== What you need to do ==
Line by line, the data below should be set down unchanged, with images excluded.

== Data to use ==
Content starts

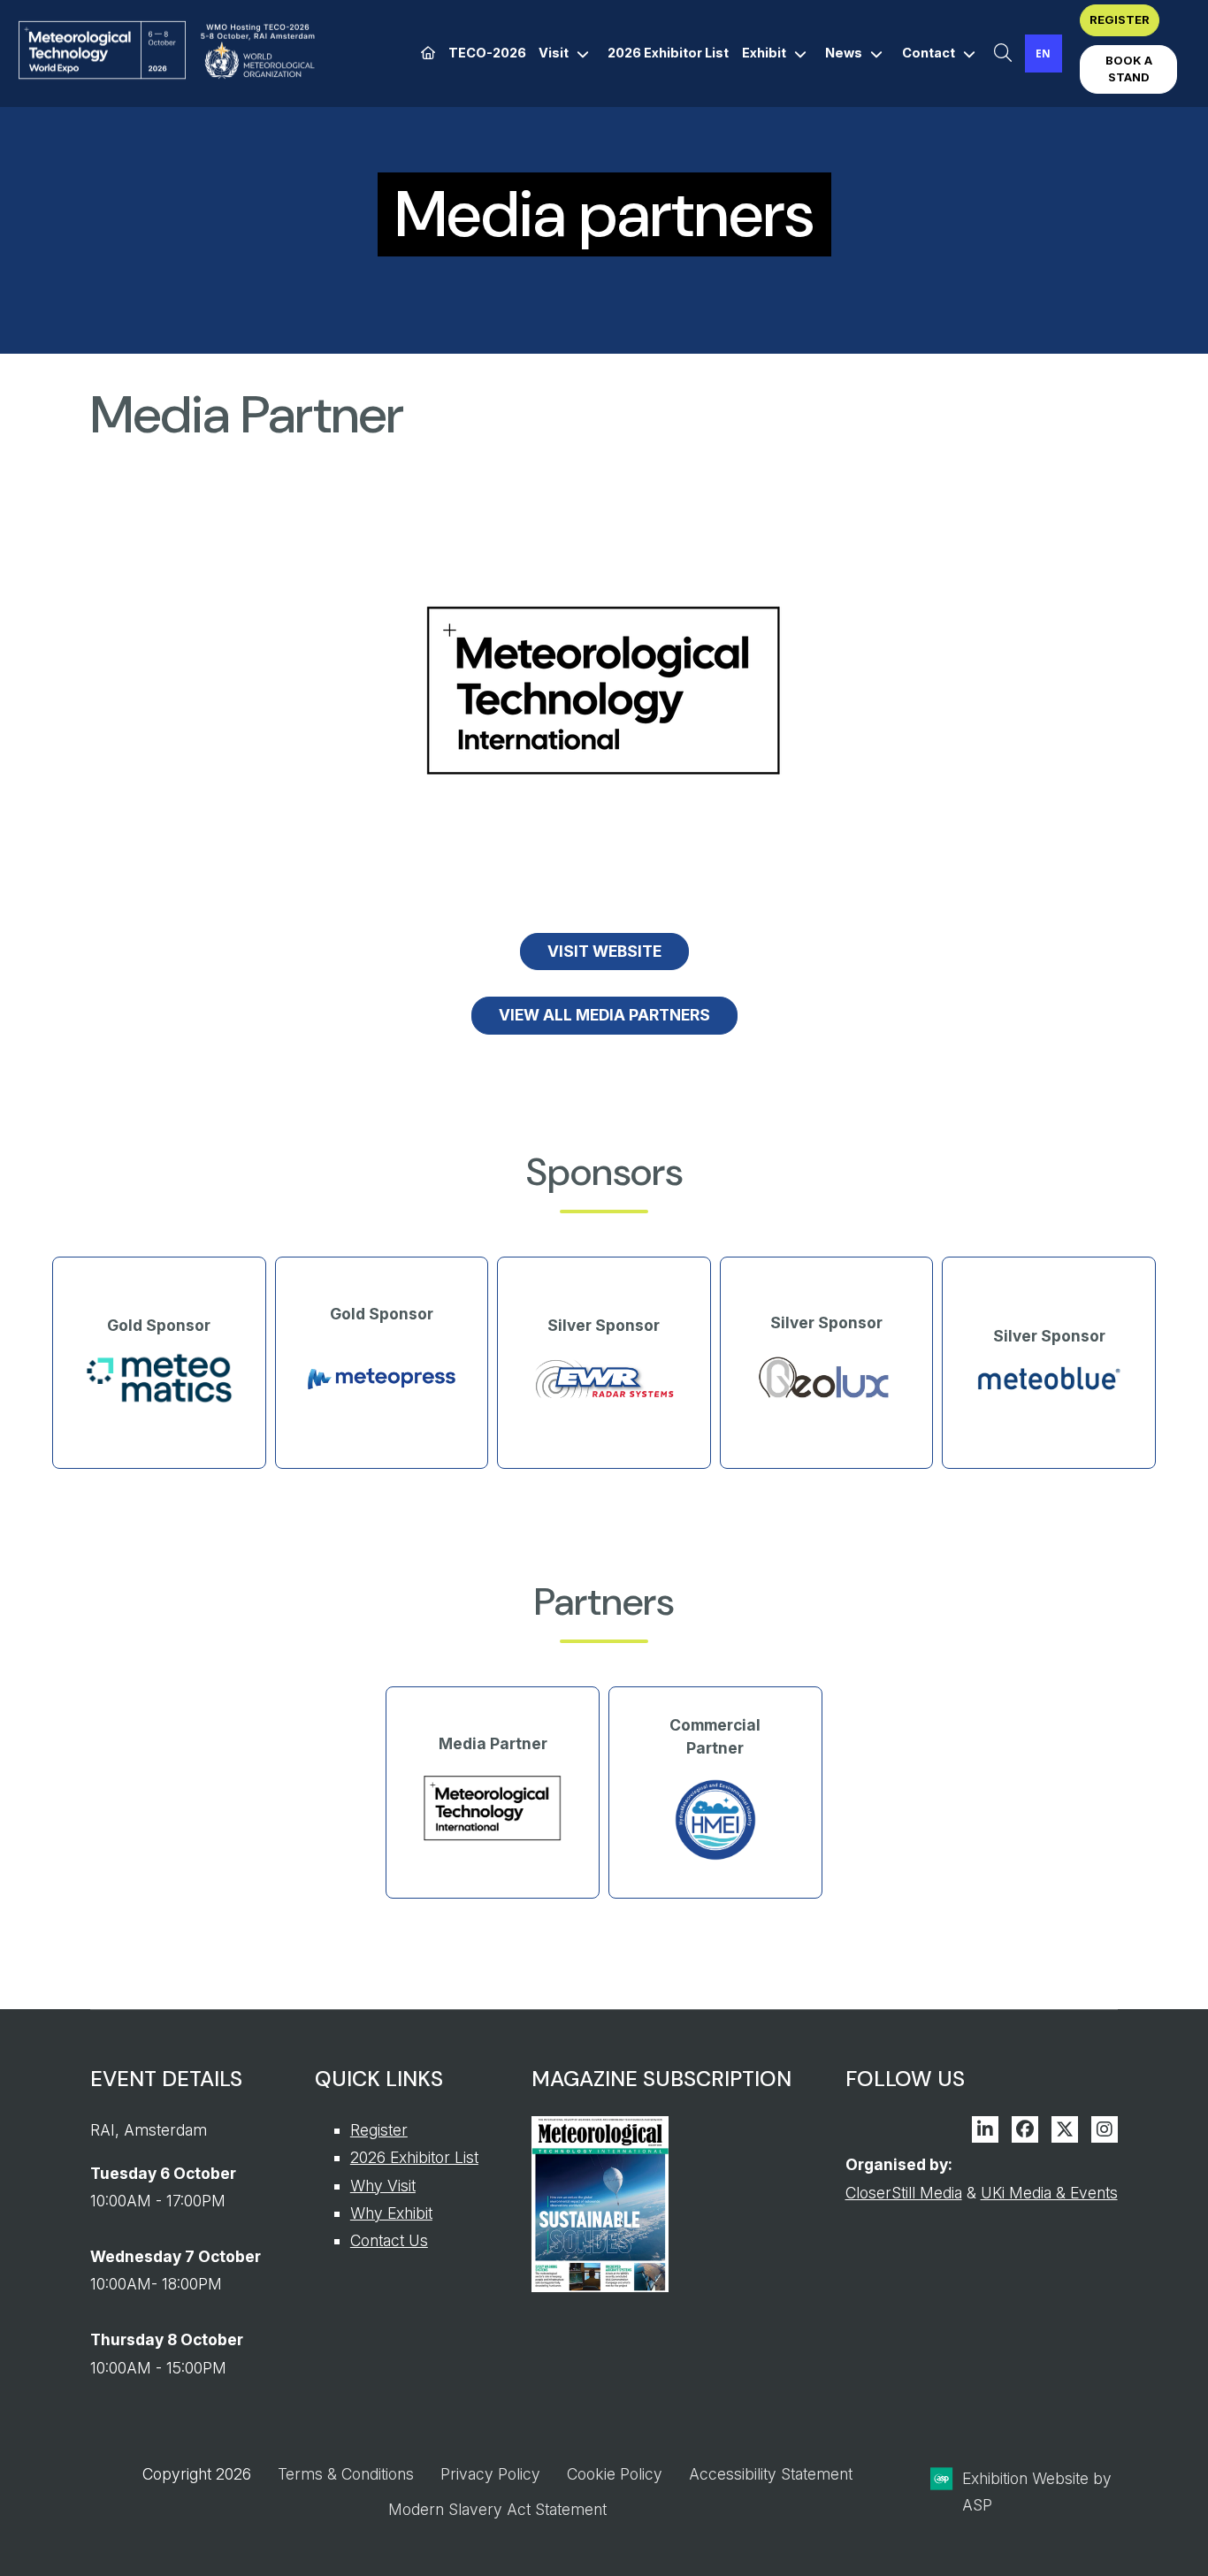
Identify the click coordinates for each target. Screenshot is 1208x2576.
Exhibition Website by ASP (1037, 2491)
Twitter (1064, 2129)
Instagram (1104, 2129)
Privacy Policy (490, 2474)
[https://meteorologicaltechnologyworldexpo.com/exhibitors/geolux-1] (827, 1401)
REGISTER (1119, 19)
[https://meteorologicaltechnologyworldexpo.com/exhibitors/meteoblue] (1049, 1388)
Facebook (1025, 2129)
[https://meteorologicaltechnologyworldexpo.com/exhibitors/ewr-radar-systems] (604, 1398)
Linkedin (985, 2129)
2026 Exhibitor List (668, 53)
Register (379, 2130)
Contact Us (389, 2240)
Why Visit (383, 2185)
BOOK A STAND (1128, 69)
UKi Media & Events (1049, 2192)
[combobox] (1044, 53)
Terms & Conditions (346, 2474)
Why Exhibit (391, 2213)
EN (1043, 53)
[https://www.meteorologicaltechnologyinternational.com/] (492, 1840)
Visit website (604, 951)
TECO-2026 (487, 53)
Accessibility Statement (770, 2474)
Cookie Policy (614, 2474)
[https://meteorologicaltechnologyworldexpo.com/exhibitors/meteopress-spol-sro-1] (382, 1410)
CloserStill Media (903, 2192)
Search (1003, 53)
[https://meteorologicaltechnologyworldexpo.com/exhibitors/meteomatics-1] (159, 1398)
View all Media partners (604, 1014)
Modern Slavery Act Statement (497, 2509)
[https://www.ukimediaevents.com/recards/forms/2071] (600, 2286)
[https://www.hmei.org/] (715, 1858)
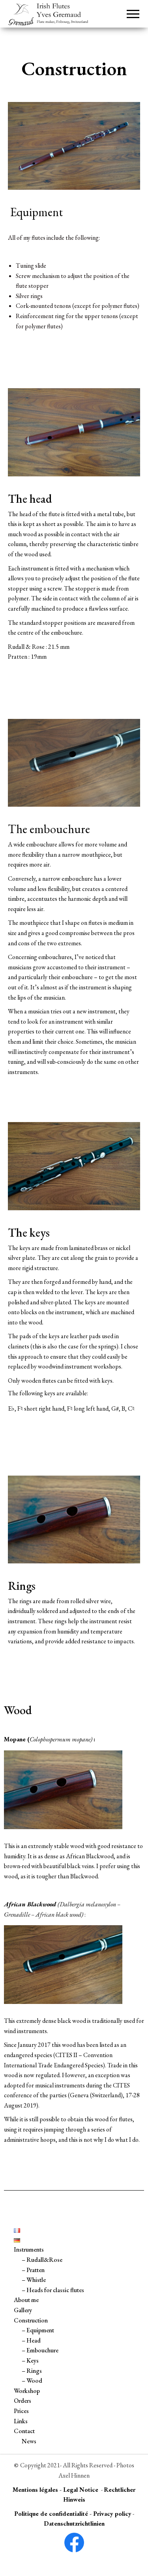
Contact (24, 2431)
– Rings (32, 2371)
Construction (31, 2320)
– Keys (30, 2360)
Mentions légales (35, 2489)
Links (21, 2421)
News (29, 2441)
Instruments (29, 2249)
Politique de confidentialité (51, 2513)
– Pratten (33, 2270)
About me (26, 2300)
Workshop (27, 2391)
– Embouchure (40, 2350)
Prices (21, 2411)
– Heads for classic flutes (53, 2290)
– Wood (32, 2380)
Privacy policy (112, 2513)
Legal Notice (80, 2489)
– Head (31, 2340)
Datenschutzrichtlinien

Content ends

== Written answer ==
Identify the click coordinates for each target. Screenshot is 1208x2576.
Exhibition Website by ASP (1037, 2491)
Twitter (1064, 2129)
Instagram (1104, 2129)
Privacy Policy (490, 2474)
[https://meteorologicaltechnologyworldexpo.com/exhibitors/geolux-1] (827, 1401)
REGISTER (1119, 19)
[https://meteorologicaltechnologyworldexpo.com/exhibitors/meteoblue] (1049, 1388)
Facebook (1025, 2129)
[https://meteorologicaltechnologyworldexpo.com/exhibitors/ewr-radar-systems] (604, 1398)
Linkedin (985, 2129)
2026 Exhibitor List (668, 53)
Register (379, 2130)
Contact Us (389, 2240)
Why Visit (383, 2185)
BOOK A STAND (1128, 69)
UKi Media & Events (1049, 2192)
[combobox] (1044, 53)
Terms & Conditions (346, 2474)
Why Exhibit (391, 2213)
EN (1043, 53)
[https://www.meteorologicaltechnologyinternational.com/] (492, 1840)
Visit website (604, 951)
TECO-2026 (487, 53)
Accessibility Statement (770, 2474)
Cookie Policy (614, 2474)
[https://meteorologicaltechnologyworldexpo.com/exhibitors/meteopress-spol-sro-1] (382, 1410)
CloserStill Media (903, 2192)
Search (1003, 53)
[https://meteorologicaltechnologyworldexpo.com/exhibitors/meteomatics-1] (159, 1398)
View all Media partners (604, 1014)
Modern Slavery Act Statement (497, 2509)
[https://www.ukimediaevents.com/recards/forms/2071] (600, 2286)
[https://www.hmei.org/] (715, 1858)
Contact (24, 2431)
– Rings (32, 2371)
Construction (31, 2320)
– Keys (30, 2360)
Mentions légales (35, 2489)
Links (21, 2421)
News (29, 2441)
Instruments (29, 2249)
Politique de confidentialité (51, 2513)
– Pratten (33, 2270)
About me (26, 2300)
Workshop (27, 2391)
– Embouchure (40, 2350)
Prices (21, 2411)
– Heads for classic flutes (53, 2290)
– Wood (32, 2380)
Privacy policy (112, 2513)
Legal Notice (80, 2489)
– Head (31, 2340)
Datenschutzrichtlinien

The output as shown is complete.